• Required work
Reproduce the items below line for line, without any change, and omit the pictures from your reproduction.

# # # #

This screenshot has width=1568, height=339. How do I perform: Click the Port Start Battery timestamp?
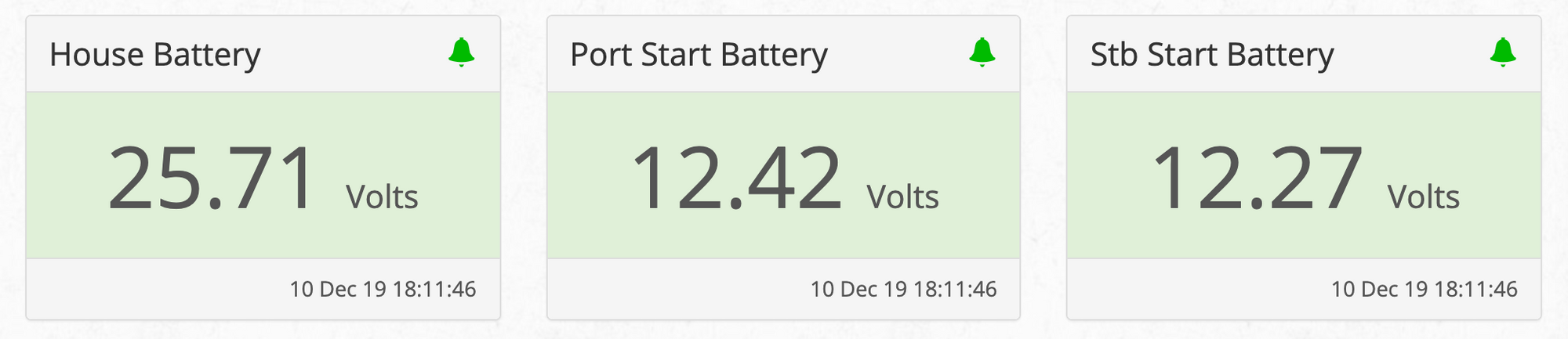pyautogui.click(x=903, y=289)
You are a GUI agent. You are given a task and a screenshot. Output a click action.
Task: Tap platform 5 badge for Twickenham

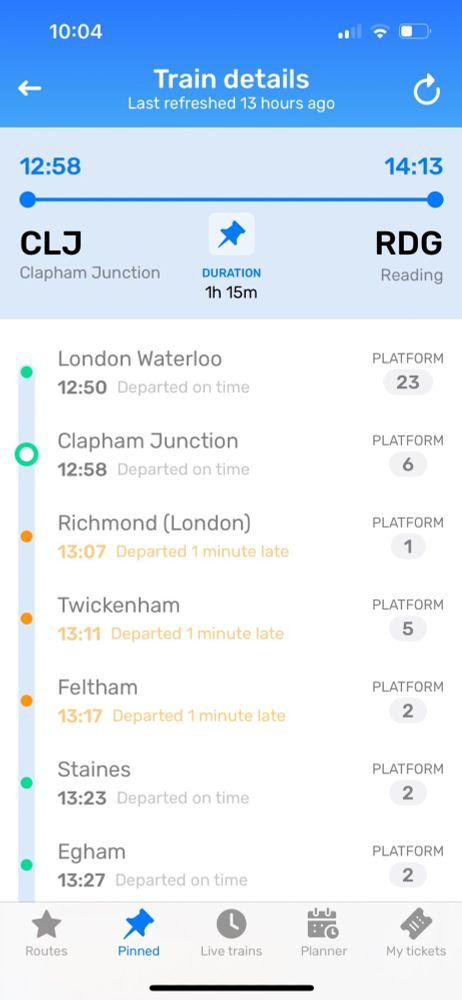coord(408,629)
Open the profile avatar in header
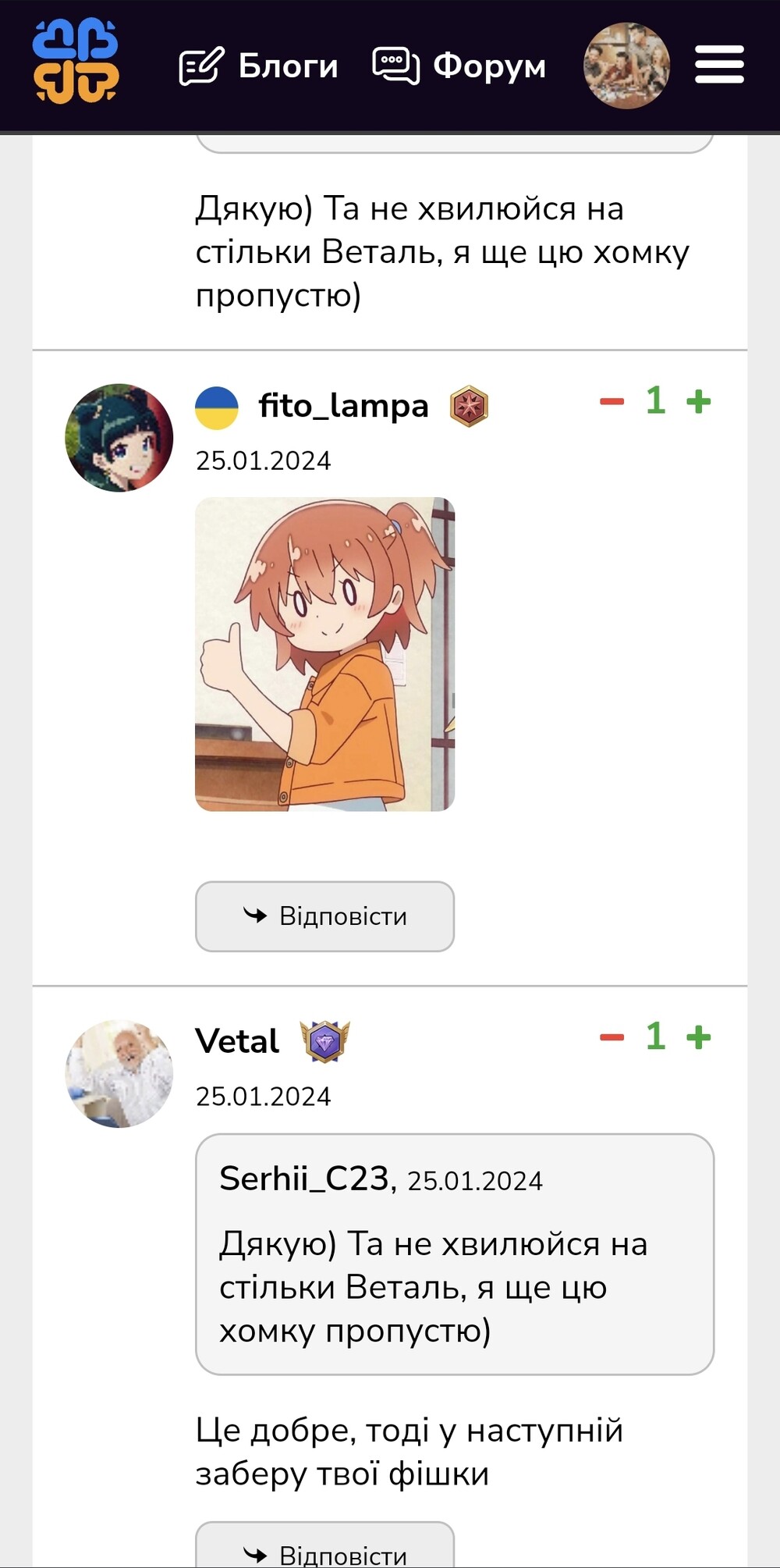Screen dimensions: 780x1568 point(626,66)
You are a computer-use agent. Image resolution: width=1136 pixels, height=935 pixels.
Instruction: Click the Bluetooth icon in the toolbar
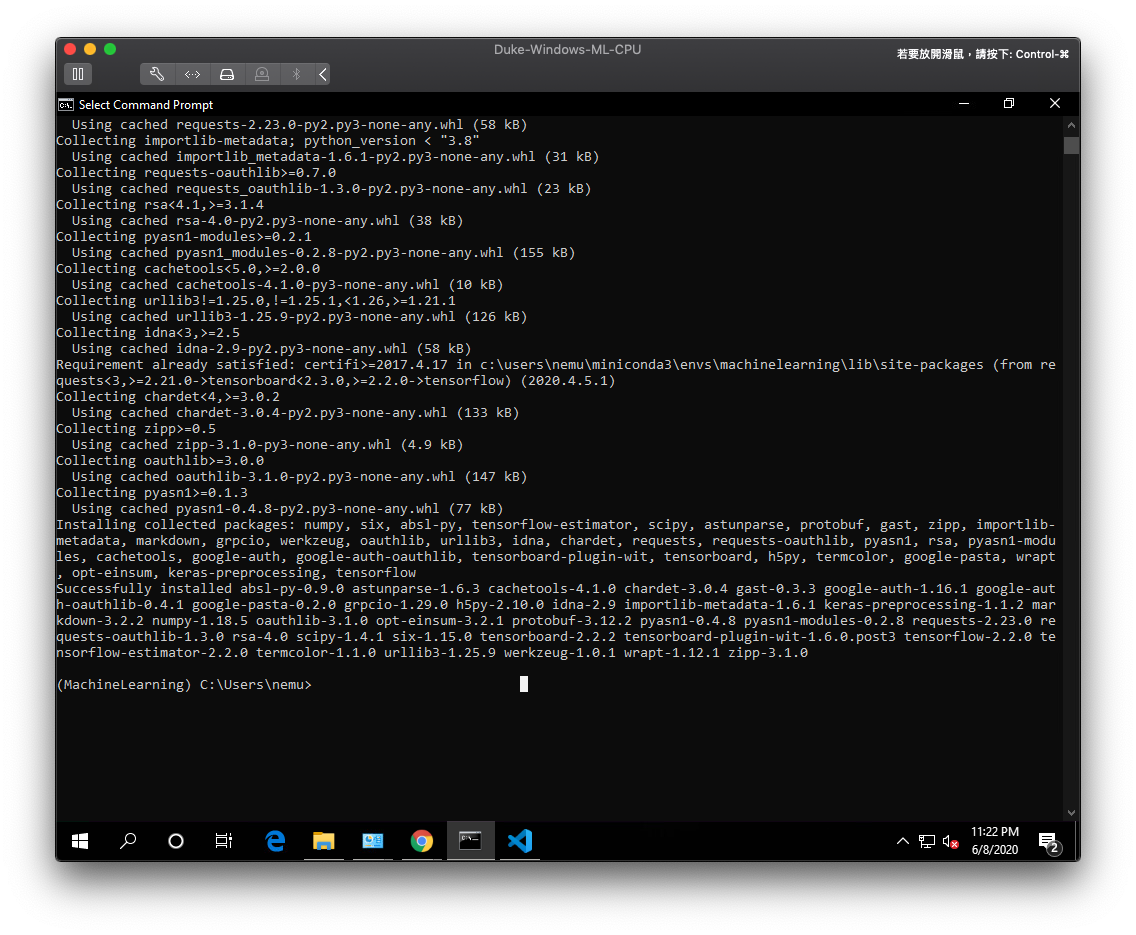click(295, 73)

# # # #

• Exercise response
This screenshot has width=1568, height=339. How do I perform: Click the Port Start Battery timestamp?
pyautogui.click(x=903, y=289)
You are a GUI agent. You are given a task and a screenshot. Output a click action.
Task: Tap platform 5 badge for Twickenham

coord(408,629)
Open the profile avatar in header
Screen dimensions: 780x1568 point(626,66)
You are a computer-use agent. Image resolution: width=1136 pixels, height=935 pixels.
Instruction: Click the Bluetooth icon in the toolbar
click(295, 73)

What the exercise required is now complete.